AIM OF THE EXERCISE
At the line containing "Tap the back arrow in header", begin setting down the entries exactly, and stop only after the last line.

[Stored data]
===============
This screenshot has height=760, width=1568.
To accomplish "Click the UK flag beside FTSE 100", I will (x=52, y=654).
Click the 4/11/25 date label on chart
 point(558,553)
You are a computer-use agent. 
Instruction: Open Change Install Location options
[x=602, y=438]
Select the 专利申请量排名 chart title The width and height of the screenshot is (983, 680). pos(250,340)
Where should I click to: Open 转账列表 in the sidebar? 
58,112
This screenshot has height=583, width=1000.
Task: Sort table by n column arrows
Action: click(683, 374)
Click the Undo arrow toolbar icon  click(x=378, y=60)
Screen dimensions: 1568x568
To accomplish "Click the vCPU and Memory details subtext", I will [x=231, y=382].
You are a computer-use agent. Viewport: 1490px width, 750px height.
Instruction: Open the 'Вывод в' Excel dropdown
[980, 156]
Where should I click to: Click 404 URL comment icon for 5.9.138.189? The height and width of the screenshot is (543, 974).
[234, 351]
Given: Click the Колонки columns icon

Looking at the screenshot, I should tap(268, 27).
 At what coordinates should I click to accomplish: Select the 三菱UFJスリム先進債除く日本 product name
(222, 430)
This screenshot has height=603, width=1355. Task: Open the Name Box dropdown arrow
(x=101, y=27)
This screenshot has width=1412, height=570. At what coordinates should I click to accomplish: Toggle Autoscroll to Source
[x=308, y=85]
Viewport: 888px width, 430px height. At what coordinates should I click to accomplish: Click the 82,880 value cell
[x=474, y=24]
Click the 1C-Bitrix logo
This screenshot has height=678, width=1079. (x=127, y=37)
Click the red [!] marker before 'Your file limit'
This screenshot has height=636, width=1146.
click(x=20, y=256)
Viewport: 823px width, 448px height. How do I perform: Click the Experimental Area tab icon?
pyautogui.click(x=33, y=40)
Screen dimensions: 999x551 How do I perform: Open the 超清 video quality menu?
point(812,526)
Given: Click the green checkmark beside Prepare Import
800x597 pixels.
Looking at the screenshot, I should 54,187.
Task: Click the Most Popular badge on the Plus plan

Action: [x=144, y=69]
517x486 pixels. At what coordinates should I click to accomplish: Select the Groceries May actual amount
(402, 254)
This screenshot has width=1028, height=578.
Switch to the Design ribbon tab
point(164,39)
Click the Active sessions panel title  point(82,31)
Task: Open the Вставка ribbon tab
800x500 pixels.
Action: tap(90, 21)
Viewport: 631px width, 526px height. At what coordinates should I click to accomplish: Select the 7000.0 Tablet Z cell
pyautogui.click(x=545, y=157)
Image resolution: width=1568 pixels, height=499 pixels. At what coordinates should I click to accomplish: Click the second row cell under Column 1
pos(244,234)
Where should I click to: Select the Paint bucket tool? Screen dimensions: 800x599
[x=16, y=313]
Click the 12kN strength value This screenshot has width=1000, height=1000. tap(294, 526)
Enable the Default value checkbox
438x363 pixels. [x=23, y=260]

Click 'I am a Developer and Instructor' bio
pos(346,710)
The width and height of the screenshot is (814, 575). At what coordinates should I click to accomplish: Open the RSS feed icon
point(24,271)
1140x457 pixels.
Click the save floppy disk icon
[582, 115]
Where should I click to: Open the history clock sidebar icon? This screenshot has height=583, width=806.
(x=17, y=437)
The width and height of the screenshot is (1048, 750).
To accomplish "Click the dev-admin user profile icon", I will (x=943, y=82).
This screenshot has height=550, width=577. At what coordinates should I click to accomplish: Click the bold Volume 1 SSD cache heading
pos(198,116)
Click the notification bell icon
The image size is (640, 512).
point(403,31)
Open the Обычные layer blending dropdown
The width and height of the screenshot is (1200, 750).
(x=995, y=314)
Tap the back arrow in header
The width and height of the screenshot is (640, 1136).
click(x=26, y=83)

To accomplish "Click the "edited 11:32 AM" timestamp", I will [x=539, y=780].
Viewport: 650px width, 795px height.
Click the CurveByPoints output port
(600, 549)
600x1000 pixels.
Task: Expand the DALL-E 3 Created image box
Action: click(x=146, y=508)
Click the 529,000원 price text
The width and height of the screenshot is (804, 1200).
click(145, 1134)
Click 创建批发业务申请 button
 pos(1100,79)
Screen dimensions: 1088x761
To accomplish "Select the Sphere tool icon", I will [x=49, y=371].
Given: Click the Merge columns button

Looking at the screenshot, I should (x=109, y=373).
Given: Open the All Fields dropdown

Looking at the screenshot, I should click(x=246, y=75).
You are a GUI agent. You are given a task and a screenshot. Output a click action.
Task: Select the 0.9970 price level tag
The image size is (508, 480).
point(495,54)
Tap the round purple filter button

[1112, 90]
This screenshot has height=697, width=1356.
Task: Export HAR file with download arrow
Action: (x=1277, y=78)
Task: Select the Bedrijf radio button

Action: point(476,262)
===============
SOLVED PROBLEM
Tap the back arrow in header
The width and height of the screenshot is (640, 1136).
click(x=26, y=83)

To accomplish "Click the "edited 11:32 AM" timestamp", I will [x=539, y=780].
Viewport: 650px width, 795px height.
Click the CurveByPoints output port
(600, 549)
600x1000 pixels.
Task: Expand the DALL-E 3 Created image box
Action: click(x=146, y=508)
Click the 529,000원 price text
The width and height of the screenshot is (804, 1200).
click(145, 1134)
Click 创建批发业务申请 button
 pos(1100,79)
Screen dimensions: 1088x761
To accomplish "Select the Sphere tool icon", I will [x=49, y=371].
Given: Click the Merge columns button

Looking at the screenshot, I should (x=109, y=373).
Given: Open the All Fields dropdown

Looking at the screenshot, I should click(x=246, y=75).
You are a GUI agent. You are given a task and a screenshot. Output a click action.
Task: Select the 0.9970 price level tag
The image size is (508, 480).
point(495,54)
Tap the round purple filter button

[1112, 90]
This screenshot has height=697, width=1356.
Task: Export HAR file with download arrow
Action: (x=1277, y=78)
Task: Select the Bedrijf radio button

Action: point(476,262)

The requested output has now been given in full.